Foi então que Gustavo viu distintamente a miséria repulsiva que o cercava.
A lavadeira, deitada sobre uma velha cama de ferro, tinha um aspecto hediondo. A doença comera-lhe a gordura, e caíam-lhe agora tristemente do pescoço, dos ombros e dos braços, as peles vazias e engelhadas. Seus olhos desapareciam engolidas pelas pálpebras empapadas, sua boca era uma fístula, a febre levara-lhe os cabelos, e o crânio, mórbido pelo molho de luz que vinha do postigo, desenhava-se, como o da velhinha Benedita, através do transparente rede das farripas secas e grisalhas.
— Já tenho ali a tinta e o papel, disse ela, sem atentar para a preocupação de Gustavo.
Este olhava em torno de si, oprimido pelo aspecto cru e nojento de tudo aquilo. Nas paredes, entre manchas de umidade, havia várias litografias de santos, nelas pregadas sem moldura; no chão, sapatos velhos, cestos de roupa suja e uma gaiola quebrada; a um canto, uma bacia de folha transbordava água sebosa. E uma galinha, cercada de pintos, cacarejava pelo quarto, a mariscar nuns pratos engordurados, que teriam servido naturalmente à última refeição.
— Quando quiser, estou às ordens... observou Gustavo, impaciente por livrar-se daquele espetáculo.

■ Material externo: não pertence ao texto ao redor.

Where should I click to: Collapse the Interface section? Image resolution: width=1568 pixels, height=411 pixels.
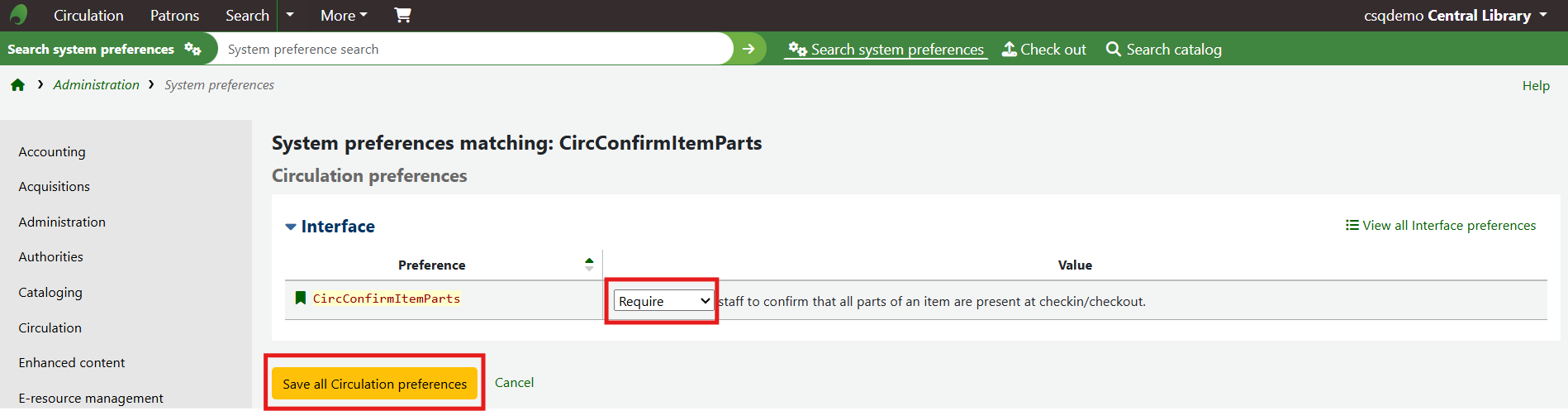click(x=291, y=227)
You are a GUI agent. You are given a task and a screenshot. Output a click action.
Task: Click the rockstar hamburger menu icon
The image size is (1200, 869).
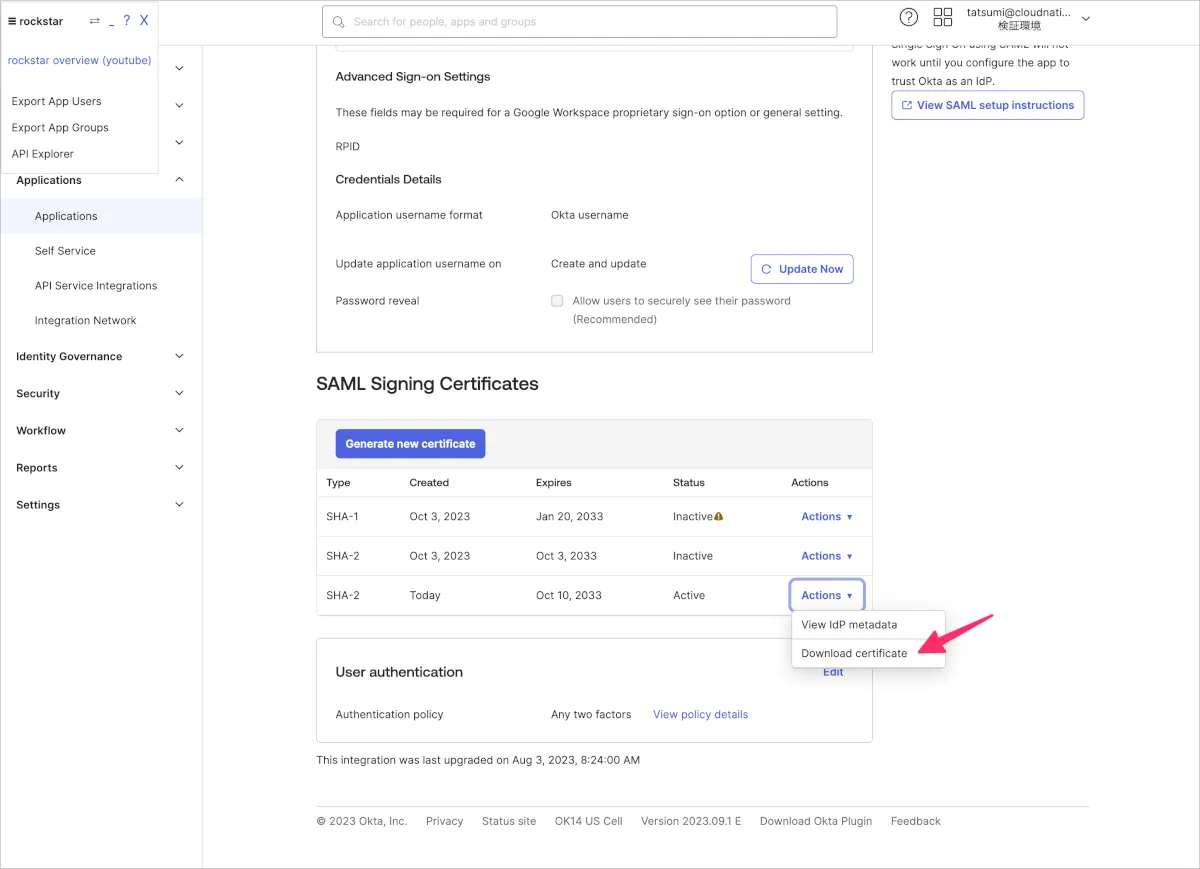(x=12, y=21)
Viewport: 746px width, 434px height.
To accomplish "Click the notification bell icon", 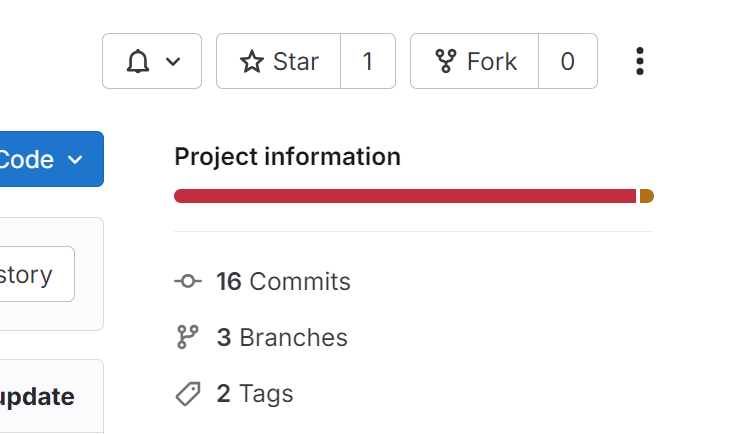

— Feche-me primeiro a porta, pediu a velha; não quero que ouçam a nossa conversa. Esta gente de cá é muito amiga da vida alheia... Bem! agora puxe aquela mesinha para junto de mim! assim... Pode assentar. E antes de escrever, escute... escute com toda a atenção...
Gustavo percebeu que hálito da lavadeira transpirava aguardente.